Can electric cars and attainable sports coupes coexist? Perhaps, but Nissan believes the two can be blended into a single vehicle. Its new Esflow concept, which will debut at the 2011 Geneva Motor Show, promises to be a small, eco-friendly sports car.
Although prior Nissan EV concepts used a driveline similar to that in the Leaf, the Esflow adopts a bespoke setup that’s designed to appease performance junkies. The rear-wheel-drive concept is powered by a pair of electric motors — and by having each motor power a single wheel, Nissan is able to bias torque to the inside wheel in a corner, much like a torque-vectoring differential.

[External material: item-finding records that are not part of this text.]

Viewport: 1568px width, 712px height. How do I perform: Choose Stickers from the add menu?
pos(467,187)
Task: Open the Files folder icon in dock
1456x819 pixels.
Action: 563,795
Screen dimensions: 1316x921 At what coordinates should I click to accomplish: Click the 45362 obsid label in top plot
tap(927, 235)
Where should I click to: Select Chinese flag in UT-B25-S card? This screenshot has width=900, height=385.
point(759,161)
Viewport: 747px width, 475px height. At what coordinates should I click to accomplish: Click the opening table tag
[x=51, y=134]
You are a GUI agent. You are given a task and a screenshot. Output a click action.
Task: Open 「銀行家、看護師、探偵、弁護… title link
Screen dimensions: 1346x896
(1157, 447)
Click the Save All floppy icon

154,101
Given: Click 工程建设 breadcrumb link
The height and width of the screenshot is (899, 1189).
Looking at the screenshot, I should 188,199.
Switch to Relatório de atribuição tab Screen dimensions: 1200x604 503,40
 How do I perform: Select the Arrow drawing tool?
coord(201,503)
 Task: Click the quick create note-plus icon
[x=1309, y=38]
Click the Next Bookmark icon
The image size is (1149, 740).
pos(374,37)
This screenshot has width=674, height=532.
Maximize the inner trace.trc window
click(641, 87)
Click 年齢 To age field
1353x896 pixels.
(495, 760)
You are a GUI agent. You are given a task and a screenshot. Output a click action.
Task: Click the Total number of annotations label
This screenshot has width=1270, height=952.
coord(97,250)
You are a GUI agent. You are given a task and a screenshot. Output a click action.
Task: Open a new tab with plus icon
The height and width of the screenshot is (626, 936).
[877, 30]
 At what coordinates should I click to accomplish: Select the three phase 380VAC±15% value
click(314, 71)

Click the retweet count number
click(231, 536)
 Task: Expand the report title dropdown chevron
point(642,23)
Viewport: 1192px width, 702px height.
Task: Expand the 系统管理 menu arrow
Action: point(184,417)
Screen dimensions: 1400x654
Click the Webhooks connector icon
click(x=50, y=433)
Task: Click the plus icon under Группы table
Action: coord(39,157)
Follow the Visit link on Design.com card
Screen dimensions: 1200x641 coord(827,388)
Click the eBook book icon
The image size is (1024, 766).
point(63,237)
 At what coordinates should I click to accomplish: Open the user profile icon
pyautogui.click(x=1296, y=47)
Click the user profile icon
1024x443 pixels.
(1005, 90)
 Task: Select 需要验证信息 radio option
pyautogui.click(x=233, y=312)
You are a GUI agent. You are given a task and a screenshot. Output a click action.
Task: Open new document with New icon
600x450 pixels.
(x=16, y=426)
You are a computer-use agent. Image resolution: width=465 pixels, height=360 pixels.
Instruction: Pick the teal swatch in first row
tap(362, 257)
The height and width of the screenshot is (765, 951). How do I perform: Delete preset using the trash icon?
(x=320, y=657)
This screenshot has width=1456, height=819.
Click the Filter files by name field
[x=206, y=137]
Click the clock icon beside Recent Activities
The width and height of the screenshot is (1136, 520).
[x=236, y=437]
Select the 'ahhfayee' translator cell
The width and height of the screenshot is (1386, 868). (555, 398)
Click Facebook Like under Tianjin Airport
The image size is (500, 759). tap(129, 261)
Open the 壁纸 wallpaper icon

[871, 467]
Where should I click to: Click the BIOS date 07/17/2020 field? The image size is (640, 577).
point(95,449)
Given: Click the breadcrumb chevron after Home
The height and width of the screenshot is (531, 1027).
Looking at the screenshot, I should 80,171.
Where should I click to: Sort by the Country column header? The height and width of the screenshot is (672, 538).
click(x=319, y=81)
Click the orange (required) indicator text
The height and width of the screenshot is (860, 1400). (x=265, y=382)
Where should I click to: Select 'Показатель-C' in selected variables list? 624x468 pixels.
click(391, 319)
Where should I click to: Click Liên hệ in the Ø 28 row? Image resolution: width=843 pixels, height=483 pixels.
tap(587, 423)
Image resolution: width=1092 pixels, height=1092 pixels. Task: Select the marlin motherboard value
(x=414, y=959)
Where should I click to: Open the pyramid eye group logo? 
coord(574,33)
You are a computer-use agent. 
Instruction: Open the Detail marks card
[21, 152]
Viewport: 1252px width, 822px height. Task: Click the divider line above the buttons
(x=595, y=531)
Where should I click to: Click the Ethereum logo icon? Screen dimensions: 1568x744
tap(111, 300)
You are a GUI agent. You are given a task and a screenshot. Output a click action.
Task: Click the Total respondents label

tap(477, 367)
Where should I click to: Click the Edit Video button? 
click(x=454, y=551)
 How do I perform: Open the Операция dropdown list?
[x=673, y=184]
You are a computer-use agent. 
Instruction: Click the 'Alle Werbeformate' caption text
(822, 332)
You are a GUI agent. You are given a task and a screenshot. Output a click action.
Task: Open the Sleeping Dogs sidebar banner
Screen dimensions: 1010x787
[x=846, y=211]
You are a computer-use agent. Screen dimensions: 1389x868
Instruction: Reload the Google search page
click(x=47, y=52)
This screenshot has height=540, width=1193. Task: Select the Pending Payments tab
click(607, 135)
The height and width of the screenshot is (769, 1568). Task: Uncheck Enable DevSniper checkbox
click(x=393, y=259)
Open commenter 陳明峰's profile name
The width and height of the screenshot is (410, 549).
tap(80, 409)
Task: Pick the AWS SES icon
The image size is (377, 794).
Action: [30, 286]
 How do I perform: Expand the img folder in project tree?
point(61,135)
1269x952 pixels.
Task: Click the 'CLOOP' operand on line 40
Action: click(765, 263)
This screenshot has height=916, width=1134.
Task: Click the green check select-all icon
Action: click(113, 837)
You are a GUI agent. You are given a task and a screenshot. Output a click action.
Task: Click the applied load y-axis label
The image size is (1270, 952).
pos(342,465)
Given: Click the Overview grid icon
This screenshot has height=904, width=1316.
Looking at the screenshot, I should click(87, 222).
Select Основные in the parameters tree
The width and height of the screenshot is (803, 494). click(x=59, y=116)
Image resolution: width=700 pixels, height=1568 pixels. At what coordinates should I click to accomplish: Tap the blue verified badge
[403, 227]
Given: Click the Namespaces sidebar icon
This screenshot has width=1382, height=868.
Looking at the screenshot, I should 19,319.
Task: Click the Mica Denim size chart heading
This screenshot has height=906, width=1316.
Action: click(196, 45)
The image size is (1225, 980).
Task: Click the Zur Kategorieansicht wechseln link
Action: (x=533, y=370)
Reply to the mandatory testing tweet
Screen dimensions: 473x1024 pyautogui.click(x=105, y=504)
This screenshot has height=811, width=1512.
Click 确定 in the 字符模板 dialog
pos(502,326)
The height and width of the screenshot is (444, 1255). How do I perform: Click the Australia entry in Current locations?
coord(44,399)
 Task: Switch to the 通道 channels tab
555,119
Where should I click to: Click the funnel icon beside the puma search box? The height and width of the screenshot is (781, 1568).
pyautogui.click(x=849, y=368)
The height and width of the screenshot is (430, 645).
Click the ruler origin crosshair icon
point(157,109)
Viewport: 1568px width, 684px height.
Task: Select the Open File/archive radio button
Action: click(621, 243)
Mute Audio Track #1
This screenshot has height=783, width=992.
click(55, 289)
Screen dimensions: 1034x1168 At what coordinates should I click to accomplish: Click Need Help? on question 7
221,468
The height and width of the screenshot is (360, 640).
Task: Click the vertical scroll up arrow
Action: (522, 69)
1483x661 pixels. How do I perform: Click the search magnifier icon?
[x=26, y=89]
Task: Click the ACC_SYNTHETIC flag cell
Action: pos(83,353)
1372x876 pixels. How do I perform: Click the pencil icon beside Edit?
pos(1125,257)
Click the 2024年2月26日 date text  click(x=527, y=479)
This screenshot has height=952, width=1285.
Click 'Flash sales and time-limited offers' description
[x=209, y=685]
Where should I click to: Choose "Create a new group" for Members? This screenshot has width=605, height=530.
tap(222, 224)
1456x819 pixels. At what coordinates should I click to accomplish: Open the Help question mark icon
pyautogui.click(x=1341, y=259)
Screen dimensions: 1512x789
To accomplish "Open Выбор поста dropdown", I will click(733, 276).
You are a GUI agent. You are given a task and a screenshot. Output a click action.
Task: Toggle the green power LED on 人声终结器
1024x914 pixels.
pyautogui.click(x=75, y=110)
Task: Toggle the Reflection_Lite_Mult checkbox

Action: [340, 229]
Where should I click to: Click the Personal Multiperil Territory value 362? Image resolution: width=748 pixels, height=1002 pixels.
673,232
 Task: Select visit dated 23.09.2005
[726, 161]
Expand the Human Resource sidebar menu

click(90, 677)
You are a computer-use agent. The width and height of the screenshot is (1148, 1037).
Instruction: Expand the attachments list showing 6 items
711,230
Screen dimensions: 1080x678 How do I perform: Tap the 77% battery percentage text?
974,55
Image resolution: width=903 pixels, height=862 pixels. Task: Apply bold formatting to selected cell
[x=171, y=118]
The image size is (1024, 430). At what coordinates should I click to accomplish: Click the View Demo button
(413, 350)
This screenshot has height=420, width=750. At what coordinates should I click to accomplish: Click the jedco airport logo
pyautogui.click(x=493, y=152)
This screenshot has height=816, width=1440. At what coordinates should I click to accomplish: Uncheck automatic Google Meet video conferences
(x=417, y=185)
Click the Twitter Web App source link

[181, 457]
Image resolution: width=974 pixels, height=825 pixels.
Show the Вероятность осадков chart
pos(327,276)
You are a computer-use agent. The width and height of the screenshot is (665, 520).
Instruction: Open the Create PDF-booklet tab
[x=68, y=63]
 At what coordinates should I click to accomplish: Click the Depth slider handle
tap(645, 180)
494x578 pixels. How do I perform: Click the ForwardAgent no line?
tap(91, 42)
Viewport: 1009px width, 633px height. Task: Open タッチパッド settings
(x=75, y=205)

Power figures for the motors have not been released, but Nissan suggests the entire drivetrain is capable of rocketing the Esflow from 0-62 mph in less than five seconds. Provided you’re not constantly launching the car in this manner, a lithium-ion battery pack can reportedly deliver up to 144 miles of range on a single charge.
Unlike the Leaf, the Esflow is built on a bespoke platform, allowing engineers to position the motors and battery pack to provide optimum weight distribution. Better yet, it also permitted designers to craft an exterior that is svelte, stylish, and in keeping with Nissan’s other sports car models. The 370Z influence is obvious, particularly in the headlamp and taillamp designs, but we can’t help but notice a tinge of GT-R, especially in the A-pillars and the roofline.
We have yet to see the interior design, but Nissan claims it aimed to strip weight from the car while still retaining some semblance of luxury. A tilt/telescoping steering column, repositionable gauge cluster, and adjustable pedals accommodate different driver sizes without using adjustable seats. Nissan was then able to build the seats into the rear bulkhead, eliminating traditional heavy steel frames. Seats are wrapped in gold leather and perforated suede, while the door panels wear contrasting dark blue hides.
Nissan bills the Esflow as a concept car, but we hope some of the ideas incorporated into the car work their way into production.